Could you add a test for -j0? (i.e. check that “compileall -j0” calls the function with “processes=os.cpu_count()”)
msg213308 - (view) Author: PCManticore (Claudiu.Popa) * (Python triager) Date: 2014-03-12 22:12
regrtest does that, checking for j <=0.
msg213317 - (view) Author: PCManticore (Claudiu.Popa) * (Python triager) Date: 2014-03-12 22:42
Here's a test for j0 == os.cpu_count.
msg213340 - (view) Author: Antoine Pitrou (pitrou) * (Python committer) Date: 2014-03-13 00:28
Importing ProcessExecutor at the top-level means compileall will crash on systems which don't have multiprocessing support.
msg213417 - (view) Author: PCManticore (Claudiu.Popa) * (Python triager) Date: 2014-03-13 16:53
Here's a new patch which addresses Éric's last comments.
Antoine, I don't have at my disposal a system without multiprocessing support. How does it crash?
msg213419 - (view) Author: Antoine Pitrou (pitrou) * (Python committer) Date: 2014-03-13 16:59
> Here's a new patch which addresses Éric's last comments.
> Antoine, I don't have at my disposal a system without multiprocessing support. How does it crash?

Neither do I, but you will probably get an ImportError of some sort.
msg213422 - (view) Author: PCManticore (Claudiu.Popa) * (Python triager) Date: 2014-03-13 17:48
Here's a new version which catches ImportError for concurrent.futures and raises ValueError in `compile_dir` if `processes` was specified and concurrent.futures is unavailable. The only issue is that I don't know if this should be a ValueError or not. For instance, zipfile uses RuntimeError if `lzma` is unavailable.
msg214450 - (view) Author: PCManticore (Claudiu.Popa) * (Python triager) Date: 2014-03-22 08:31
What can I do to move this forward? I believe all concerns have been addressed and it seems ready to me.
msg217118 - (view) Author: PCManticore (Claudiu.Popa) * (Python triager) Date: 2014-04-24 06:20
Added a new version of the patch which incorporates suggestions made by Jim. Thanks for the review!
msg217173 - (view) Author: Jim Jewett (Jim.Jewett) * (Python triager) Date: 2014-04-25 21:43
ProcessPoolExecutor already defaults to using cpu_count if max_workers is None.  Consistency with that might be useful too.  (and a default of 1 to mean nothing in parallel is sensible...)
msg217261 - (view) Author: PCManticore (Claudiu.Popa) * (Python triager) Date: 2014-04-27 13:00
Added a new patch with improvements suggested by Jim. Thanks!

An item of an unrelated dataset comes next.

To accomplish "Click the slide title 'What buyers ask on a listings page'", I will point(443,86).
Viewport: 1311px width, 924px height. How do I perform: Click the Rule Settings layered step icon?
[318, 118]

I removed the handling of processes=1, because it can still be useful: having a background worker which processes the files received from _walk_dir. Also, it checks that compile_dir receives a positive *processes* value, otherwise it raises a ValueError. As a side note, I just found that ProcessPoolExecutor / ThreadPoolExecutor don't verify the value of processes, leading to certain types of errors (see issue21362 for more details).
Jim, the default for processes is still None, meaning "do not use multiple process", because the purpose of ProcessPoolExecutor makes it easy for it to use processes=None=os.cpu_count(). Here we want the user to be explicit about wanting multiple processes or not.
msg217264 - (view) Author: PCManticore (Claudiu.Popa) * (Python triager) Date: 2014-04-27 14:06
Add new patch with fixes proposed by Berker Peksag. Thanks for the review. Hopefully, this is the last iteration of this patch.
msg217399 - (view) Author: Jim Jewett (Jim.Jewett) * (Python triager) Date: 2014-04-28 19:20
Trying to put bounds on the disagreements.  Does anyone disagree with any of the following:

(1)  compileall currently runs single-threaded in a single process.

(2)  This enhancement intends to allow parallelization by process.

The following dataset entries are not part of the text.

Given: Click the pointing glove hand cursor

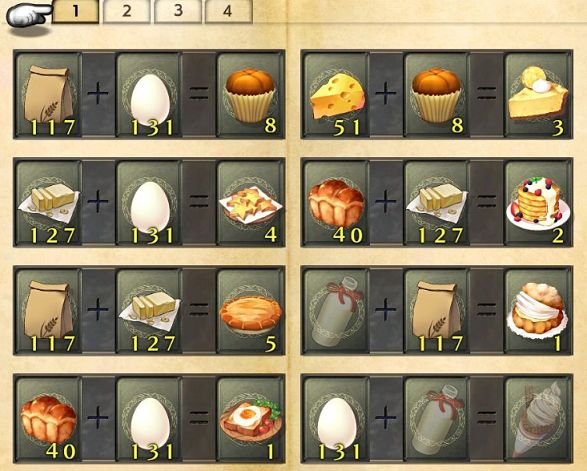Looking at the screenshot, I should click(28, 15).
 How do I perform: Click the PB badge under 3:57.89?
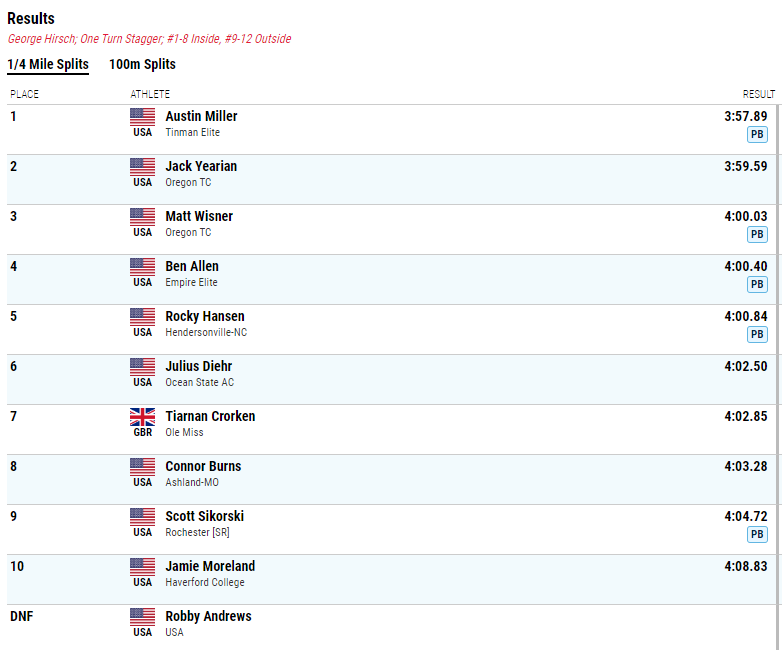[x=757, y=134]
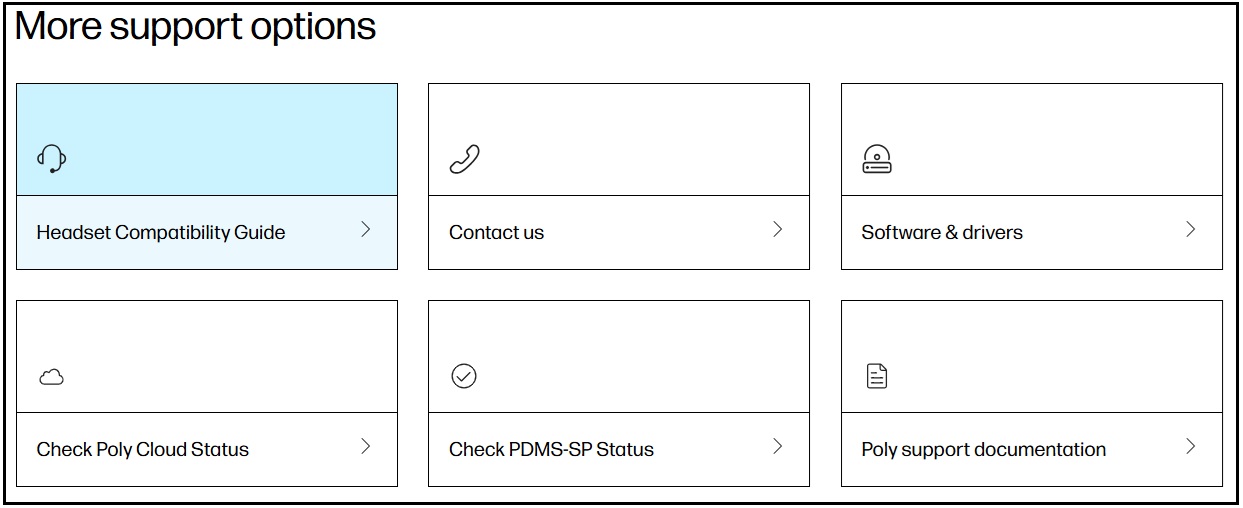Click arrow beside Check Poly Cloud Status

pyautogui.click(x=366, y=447)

(3)  Users MAY need to express whether they (require/forbid/are expressly apathetic concerning) paralellization.

(3A)  There is some doubt that this even needs to be user-controlled.

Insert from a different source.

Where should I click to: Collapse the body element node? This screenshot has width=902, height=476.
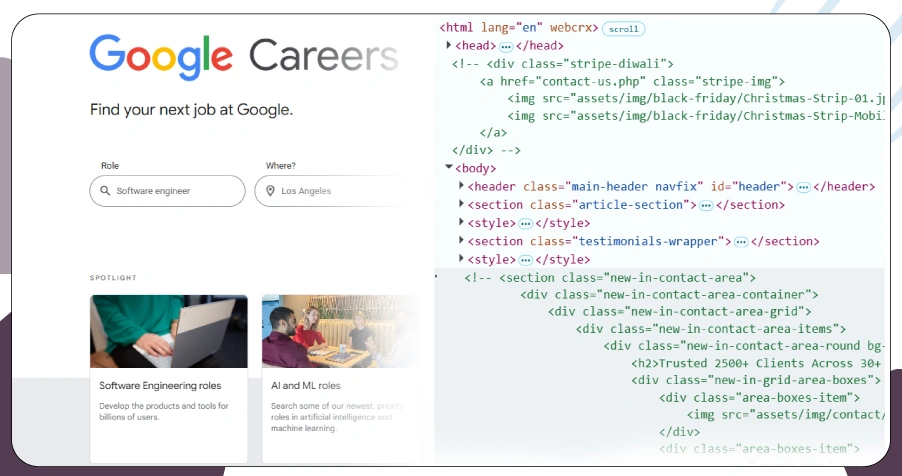click(x=449, y=168)
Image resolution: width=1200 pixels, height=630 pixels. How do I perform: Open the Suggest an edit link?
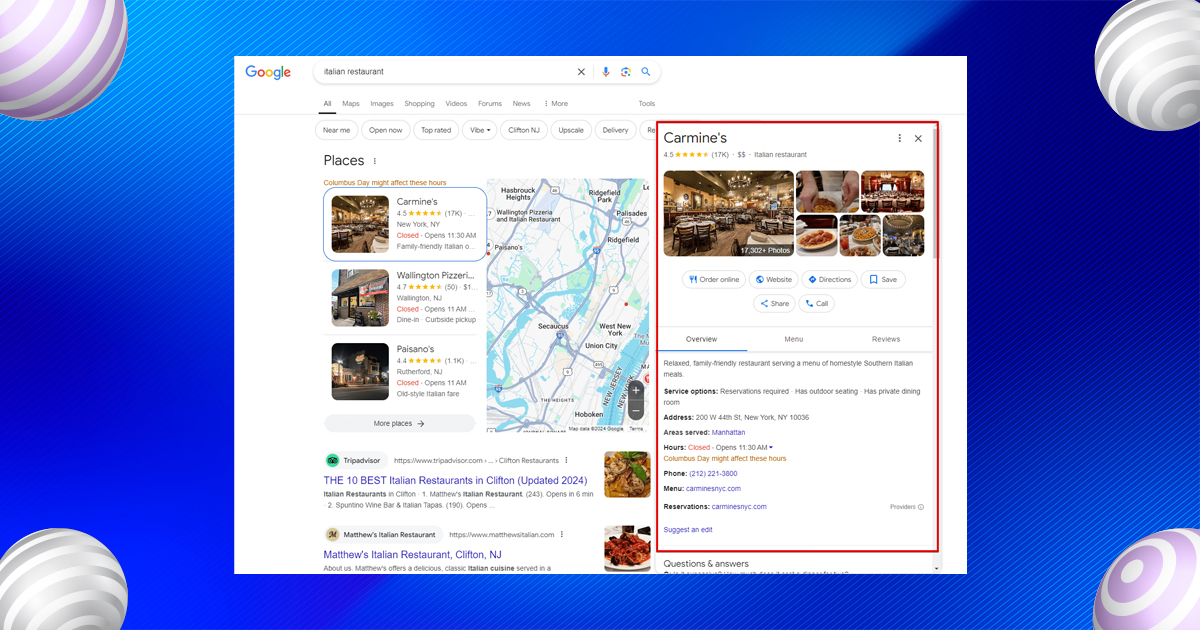[x=687, y=529]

(3B)  If it is user-controlled, the patch proposes adding a "processes" parameter to do this.

(3C)  There have been suggestions of other names (notably "workers"), but *if* it is user-controlled, the idea of a new parameter is not controversial.

(4)  Users MAY need to control the degree of parallelization.

(4A)  If so, setting the value of the new parameter to a positive integer > 1 is an acceptable solution.

(4B)  There is not yet consensus on how to represent "Use multi-processing, with the default degree for this system.", "Do NOT use multiprocessing.", or "I don't care."

(4C)  Suggested values have included 1, 0, -1, any negative number, None, and specific strings.  The precise mapping between some of these and the three cases of 4B is not agreed.

(5)  If multiprocessing is explicitly requested, what should happen when it is not available?

(5A)  Fall back to the current way, without multi-processing.

(5B)  Fall back to the current way, without multi-processing, but issue a Warning.

(5C)  Raise an Exception.  (ValueError, ImportError, NotImplemented?)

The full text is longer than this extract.